═══ EXTRACT
By Brian Berletic – Jan 15, 2026
The US has demonstrably continued its war on Iran through the execution of long-laid plans aimed at destabilizing the nation through US-backed protests and armed terrorists targeting major cities over the course of several days.
This follows a nearly 2-week-long war the US and its Israeli proxies launched against Iran in mid-2025—only having been placed on pause ahead of the next round of destabilization and military aggression, which appears to be unfolding now.
Amid the US-organized unrest in January 2026, the US has openly backed the opposition, calling for armed militants to continue their operations and to even seize government institutions.
The Associated Press would quote the US president as saying, “keep protesting and take over your institutions if you can,” and that,“help is on the way,” in reference to previous threats of US military strikes on Iran in support of the opposition.
Beyond rhetorical support, evidence of direct US involvement began to surface amid Western media reports.
The BBC in a recent article admitted—buried deep in the report—that “security forces have also been killed,” implying heavily armed elements amid the so-called “protests.” The same article admitted that informants contacting the BBC from within Iran were using “Starlink” satellite connections—referring to US-based SpaceX’s satellite communication network.
This comes as no surprise. As early as 2022, CNN reported that “the White House has engaged in talks with Elon Musk about the possibility of setting up SpaceX’s satellite internet service Starlink inside Iran,” as one of several ways to “support the Iranian protest movement.”
More recently, Forbes has admitted, “tens of thousands of Starlink units are operating inside Iran,” a metric of how aggressively the Biden administration-era initiative was executed and then continued under the subsequent Trump administration.
Beyond continuity of agenda between the supposedly “opposing” presidential administrations, plans to back violent unrest inside Iran have been laid out by US policymakers as early as 2009 in the Brookings Institution paper, “Which Path to Persia?” and seamlessly carried out by each successive administration regardless of political affiliation or campaign rhetoric. Â
The paper contains entire chapters titled, “The Velvet Revolution: Supporting a Popular Uprising” and “Inspiring an Insurgency: Supporting Iranian Minority and Opposition Groups,” as well as a chapter literally titled, “Leave it to Bibi: Allowing or Encouraging an Israeli Military Strike,” in which it stated, “the United States would encourage—and perhaps even assist—the Israelis in conducting the strikes themselves, in the expectation that both international criticism and Iranian retaliation would be deflected away from the United States and onto Israel,” a scenario that would unfold verbatim mid-last year.
══════
» REQUIREMENT:
Revise the stretch of the Iran article from "The Associated Press" through "of the opposition.", changing "Associated Press" to "Reuters".
═══ LISTED RECORDS
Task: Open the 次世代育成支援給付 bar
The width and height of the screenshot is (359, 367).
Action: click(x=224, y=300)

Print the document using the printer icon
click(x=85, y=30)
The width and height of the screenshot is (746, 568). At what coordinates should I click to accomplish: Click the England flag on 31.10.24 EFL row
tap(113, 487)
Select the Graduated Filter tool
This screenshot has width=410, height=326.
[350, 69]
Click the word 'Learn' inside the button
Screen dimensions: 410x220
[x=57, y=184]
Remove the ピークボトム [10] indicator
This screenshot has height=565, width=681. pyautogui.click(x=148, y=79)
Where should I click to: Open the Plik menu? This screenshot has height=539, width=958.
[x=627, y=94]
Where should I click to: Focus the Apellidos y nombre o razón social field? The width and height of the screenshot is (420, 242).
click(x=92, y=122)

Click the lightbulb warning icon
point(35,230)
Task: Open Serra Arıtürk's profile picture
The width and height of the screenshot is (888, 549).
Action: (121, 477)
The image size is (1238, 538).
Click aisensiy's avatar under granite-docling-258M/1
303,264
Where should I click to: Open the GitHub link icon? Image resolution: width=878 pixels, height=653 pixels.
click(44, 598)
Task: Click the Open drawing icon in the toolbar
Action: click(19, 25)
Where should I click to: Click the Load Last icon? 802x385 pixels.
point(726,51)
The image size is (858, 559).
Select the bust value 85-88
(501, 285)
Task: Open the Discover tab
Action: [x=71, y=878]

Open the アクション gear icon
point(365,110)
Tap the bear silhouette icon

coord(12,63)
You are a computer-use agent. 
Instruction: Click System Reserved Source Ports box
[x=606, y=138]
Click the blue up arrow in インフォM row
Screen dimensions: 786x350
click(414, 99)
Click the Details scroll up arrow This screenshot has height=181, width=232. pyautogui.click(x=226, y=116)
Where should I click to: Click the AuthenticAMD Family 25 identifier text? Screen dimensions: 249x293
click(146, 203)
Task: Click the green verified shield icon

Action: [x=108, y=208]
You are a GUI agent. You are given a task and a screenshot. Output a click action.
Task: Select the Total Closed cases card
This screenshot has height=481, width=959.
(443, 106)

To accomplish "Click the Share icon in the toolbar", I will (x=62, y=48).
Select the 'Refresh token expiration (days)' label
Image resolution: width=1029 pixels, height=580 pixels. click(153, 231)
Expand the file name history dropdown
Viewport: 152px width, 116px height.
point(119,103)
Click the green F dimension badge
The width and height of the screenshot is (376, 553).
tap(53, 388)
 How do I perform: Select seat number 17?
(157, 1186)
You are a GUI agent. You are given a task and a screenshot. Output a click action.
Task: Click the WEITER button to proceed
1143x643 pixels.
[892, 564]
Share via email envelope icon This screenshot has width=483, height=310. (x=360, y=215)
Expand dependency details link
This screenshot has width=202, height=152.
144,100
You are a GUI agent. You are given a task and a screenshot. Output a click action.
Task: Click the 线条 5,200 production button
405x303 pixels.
══════
» RESPONSE TO THIS EXERCISE:
The Reuters would quote the US president as saying, “keep protesting and take over your institutions if you can,” and that,“help is on the way,” in reference to previous threats of US military strikes on Iran in support of the opposition.